Rena K. Fox, MD

University of California, San Francisco

Titles and Affiliations:

  • Professor of Medicine at UCSF

Dr. Fox has been on the faculty in the Division of General Internal Medicine at UCSF since 2001. As a clinician, Dr. Fox sees primary care internal medicine patients and maintains a busy practice. As a researcher, she focuses on chronic liver disease, especially hepatitis C virus and metabolic dysfunction associated steatotic liver disease (MASLD), formerly known as nonalcoholic fatty liver disease (NAFLD).  In MASLD her research centers on improving the accuracy of disease detection in the primary care setting and appropriate risk stratification protocols for identifying patients who have advanced fibrosis.

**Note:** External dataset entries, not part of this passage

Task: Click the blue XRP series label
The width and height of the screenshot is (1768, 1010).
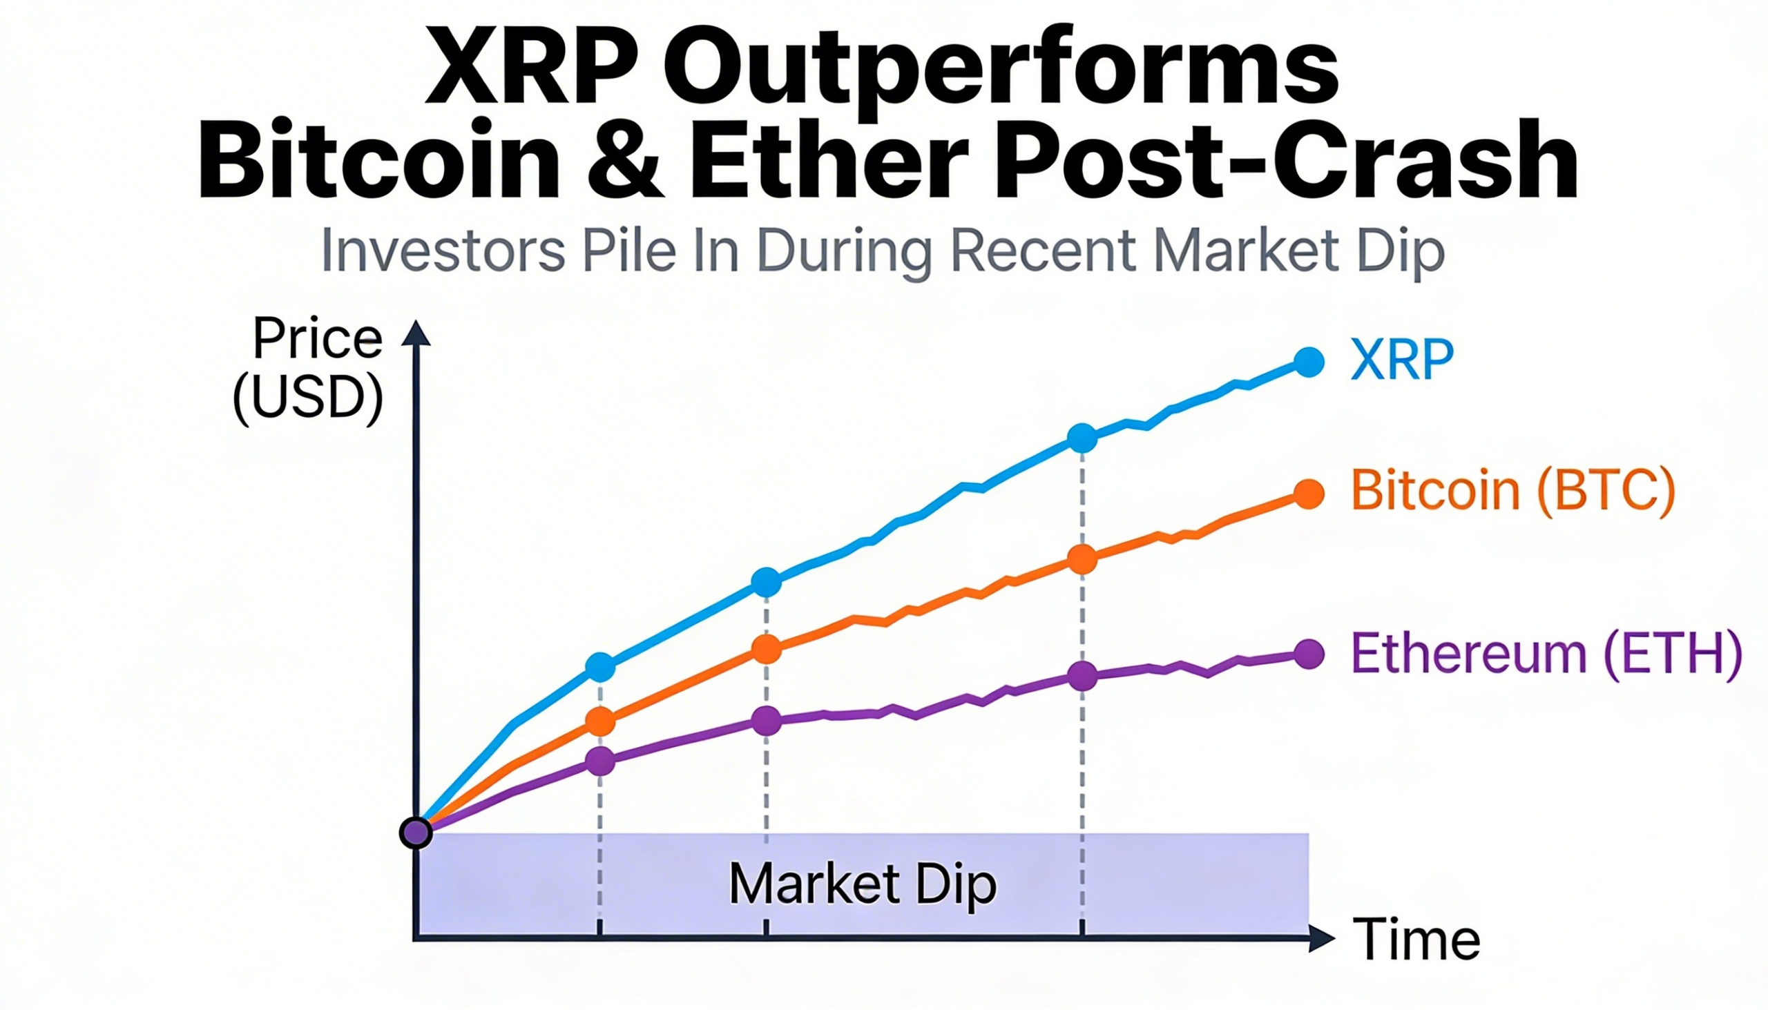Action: tap(1402, 360)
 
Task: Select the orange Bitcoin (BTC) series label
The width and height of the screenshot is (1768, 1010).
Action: tap(1513, 491)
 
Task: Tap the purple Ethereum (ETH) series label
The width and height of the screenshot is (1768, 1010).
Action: tap(1546, 654)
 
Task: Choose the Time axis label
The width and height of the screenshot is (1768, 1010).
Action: tap(1416, 940)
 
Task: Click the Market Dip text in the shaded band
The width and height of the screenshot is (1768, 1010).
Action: tap(863, 884)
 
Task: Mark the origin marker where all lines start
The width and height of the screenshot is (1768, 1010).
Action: tap(416, 833)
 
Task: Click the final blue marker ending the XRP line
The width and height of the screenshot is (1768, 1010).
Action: tap(1309, 362)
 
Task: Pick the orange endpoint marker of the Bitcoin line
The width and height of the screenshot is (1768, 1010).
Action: tap(1309, 494)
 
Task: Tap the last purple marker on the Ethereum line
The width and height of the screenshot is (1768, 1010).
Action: tap(1309, 654)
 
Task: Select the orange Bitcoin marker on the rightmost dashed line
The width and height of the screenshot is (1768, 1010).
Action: tap(1082, 559)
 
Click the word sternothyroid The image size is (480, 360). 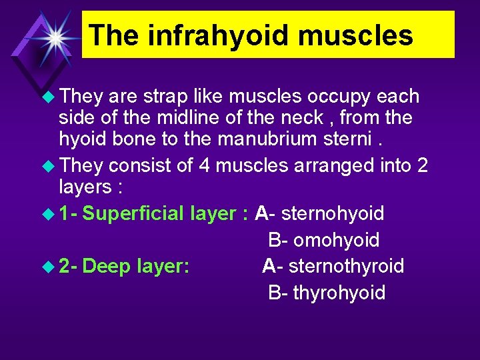pyautogui.click(x=346, y=266)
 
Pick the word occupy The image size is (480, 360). pyautogui.click(x=340, y=97)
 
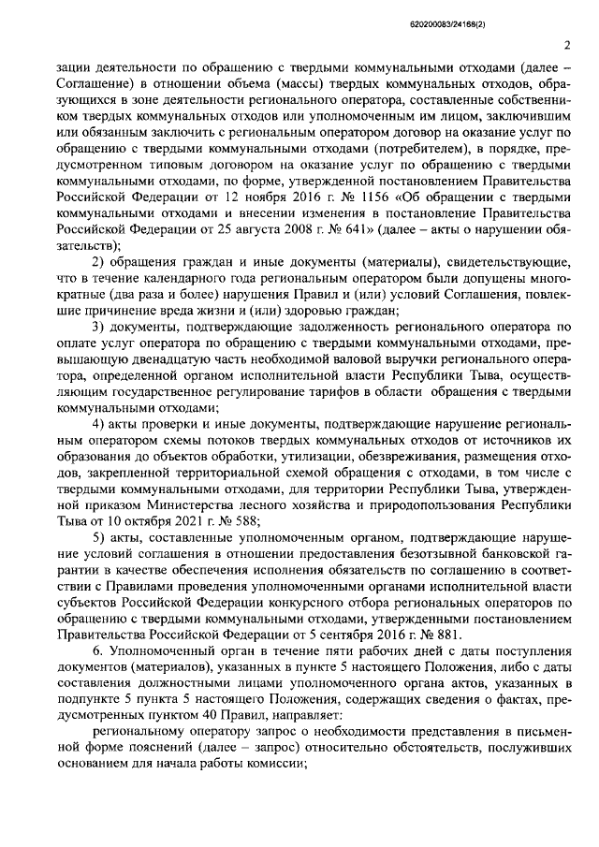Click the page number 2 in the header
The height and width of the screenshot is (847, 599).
coord(567,45)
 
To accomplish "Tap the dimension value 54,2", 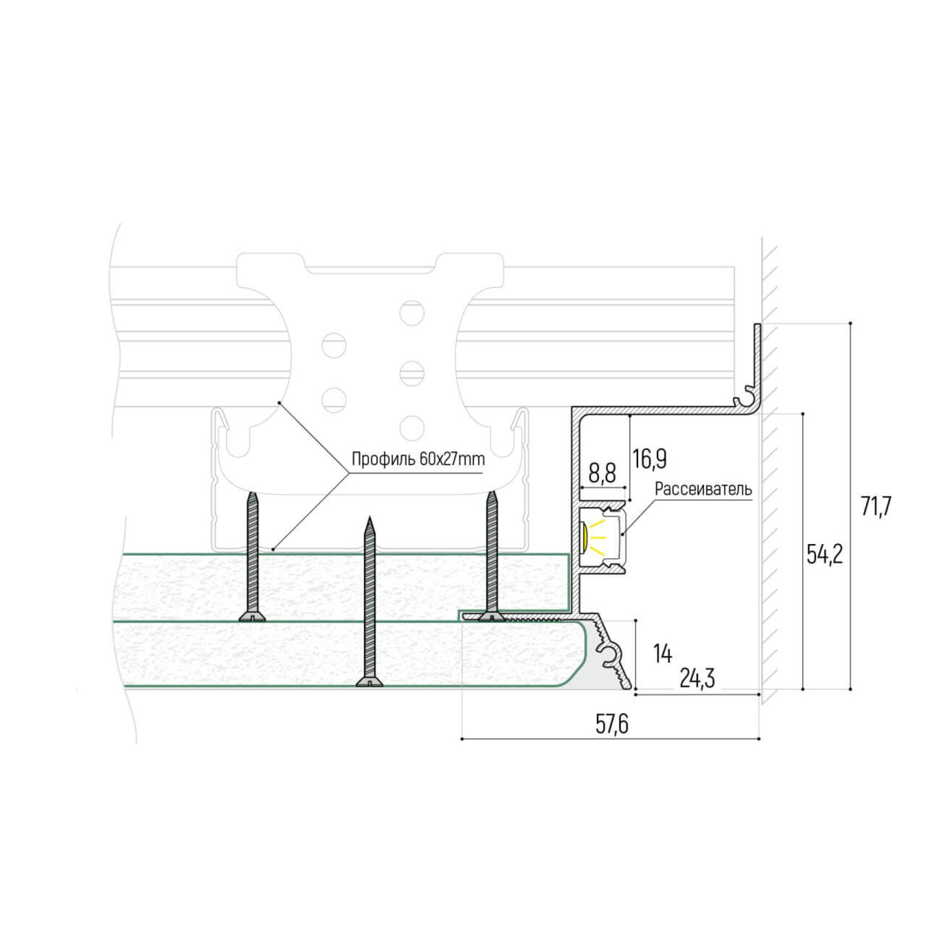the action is pos(825,555).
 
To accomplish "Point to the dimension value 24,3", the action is pos(698,679).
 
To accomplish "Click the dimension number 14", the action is pos(663,654).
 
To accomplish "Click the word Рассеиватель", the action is pos(703,489).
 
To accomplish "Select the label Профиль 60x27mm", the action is pos(418,459).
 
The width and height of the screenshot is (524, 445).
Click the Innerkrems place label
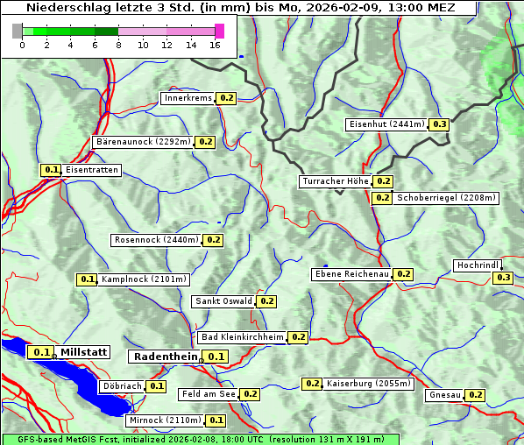point(188,98)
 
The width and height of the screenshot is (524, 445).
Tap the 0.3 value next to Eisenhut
point(439,124)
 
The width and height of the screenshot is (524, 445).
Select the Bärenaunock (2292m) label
point(142,141)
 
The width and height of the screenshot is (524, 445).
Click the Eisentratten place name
point(91,170)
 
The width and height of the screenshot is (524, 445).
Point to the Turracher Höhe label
point(334,181)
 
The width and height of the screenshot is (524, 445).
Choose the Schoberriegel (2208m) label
point(447,198)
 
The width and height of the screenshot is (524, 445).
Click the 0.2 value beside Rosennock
point(213,240)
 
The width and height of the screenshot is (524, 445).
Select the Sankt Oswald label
point(223,301)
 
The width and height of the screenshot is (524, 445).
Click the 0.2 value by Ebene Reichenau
point(403,274)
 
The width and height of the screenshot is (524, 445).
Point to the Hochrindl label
point(478,265)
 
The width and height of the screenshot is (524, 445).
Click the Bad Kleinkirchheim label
point(242,337)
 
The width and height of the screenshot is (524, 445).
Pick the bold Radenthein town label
point(165,357)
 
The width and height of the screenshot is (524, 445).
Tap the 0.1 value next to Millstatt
point(41,352)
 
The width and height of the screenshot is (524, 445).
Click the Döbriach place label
point(121,385)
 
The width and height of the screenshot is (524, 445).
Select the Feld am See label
point(209,394)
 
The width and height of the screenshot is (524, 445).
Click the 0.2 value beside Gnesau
point(475,395)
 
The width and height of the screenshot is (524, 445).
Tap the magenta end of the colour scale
point(219,31)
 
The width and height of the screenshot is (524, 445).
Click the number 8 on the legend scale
point(118,46)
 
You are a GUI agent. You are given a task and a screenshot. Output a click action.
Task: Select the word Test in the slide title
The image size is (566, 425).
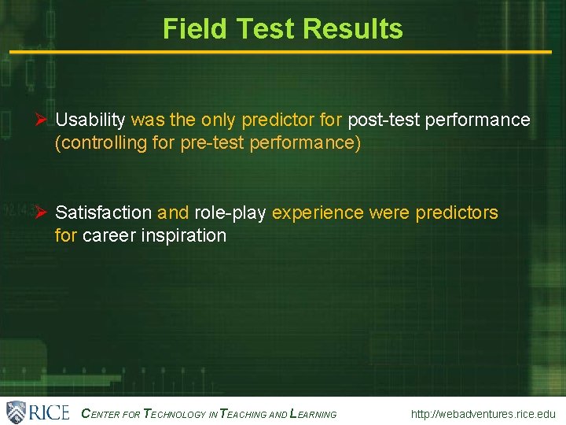click(265, 29)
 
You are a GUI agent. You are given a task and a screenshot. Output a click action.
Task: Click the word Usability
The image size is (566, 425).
click(90, 120)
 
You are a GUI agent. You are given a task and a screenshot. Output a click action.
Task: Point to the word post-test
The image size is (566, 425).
click(378, 120)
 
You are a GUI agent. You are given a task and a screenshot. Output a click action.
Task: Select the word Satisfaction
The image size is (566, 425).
click(104, 213)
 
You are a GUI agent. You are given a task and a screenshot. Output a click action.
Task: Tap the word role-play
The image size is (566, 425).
click(230, 213)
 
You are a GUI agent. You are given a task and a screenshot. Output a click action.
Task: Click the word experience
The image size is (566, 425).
click(318, 213)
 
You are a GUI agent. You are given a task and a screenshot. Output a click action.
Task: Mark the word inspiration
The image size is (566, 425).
click(184, 236)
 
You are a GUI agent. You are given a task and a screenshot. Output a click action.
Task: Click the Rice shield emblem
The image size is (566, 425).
click(16, 412)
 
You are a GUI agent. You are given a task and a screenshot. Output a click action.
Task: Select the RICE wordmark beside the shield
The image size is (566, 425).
click(49, 412)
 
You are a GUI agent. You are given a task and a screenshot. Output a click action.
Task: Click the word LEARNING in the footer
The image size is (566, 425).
click(314, 414)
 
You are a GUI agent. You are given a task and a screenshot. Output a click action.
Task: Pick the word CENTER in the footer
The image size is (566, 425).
click(101, 414)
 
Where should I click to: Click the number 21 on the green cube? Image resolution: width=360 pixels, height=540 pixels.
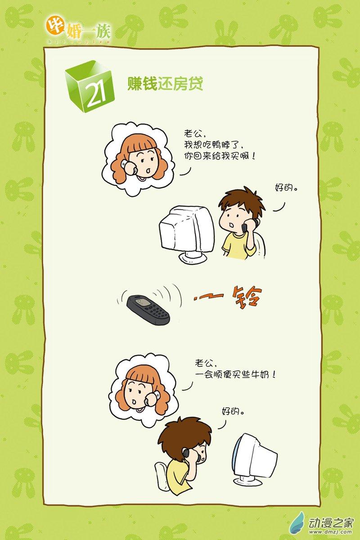click(x=95, y=94)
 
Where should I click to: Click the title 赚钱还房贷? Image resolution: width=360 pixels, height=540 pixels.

In hepatitis C her research focuses on strategies for improving diagnosis and treatment of patients with hepatitis C.  At UCSF, she created the UCSF Hepatitis C Cure Initiative which began in 2024. She is the Chair of Liver Cancer Task Force for SF CAN (the San Francisco Cancer Campaign), coordinating multiple community and academic partners towards reducing the incidence and mortality from liver cancer. She is internationally recognized as an educator and given lectures across the U.S. and teaches UCSF medical students and internal medicine residents. She worked with the U.S. Department of Veterans Affairs (VA) for a decade on hepatitis C educational tools, national policies, and as the medical editor of the VA Viral Hepatitis website. She served as the Chair of CTAF from 2020-2023; before joining the CTAF Panel, she twice served as a clinical expert for the ICER at the two meetings on the direct acting antiviral treatments for hepatitis C which first became available in 2014. Dr. Fox received her undergraduate degree at Stanford University, earned her MD at the University of California, San Diego (UCSD), and did her internal medicine residency at the University of Washington, and was a fellow in general medicine at UCSF, where she received her training from UCSF hepatology faculty in viral hepatitis.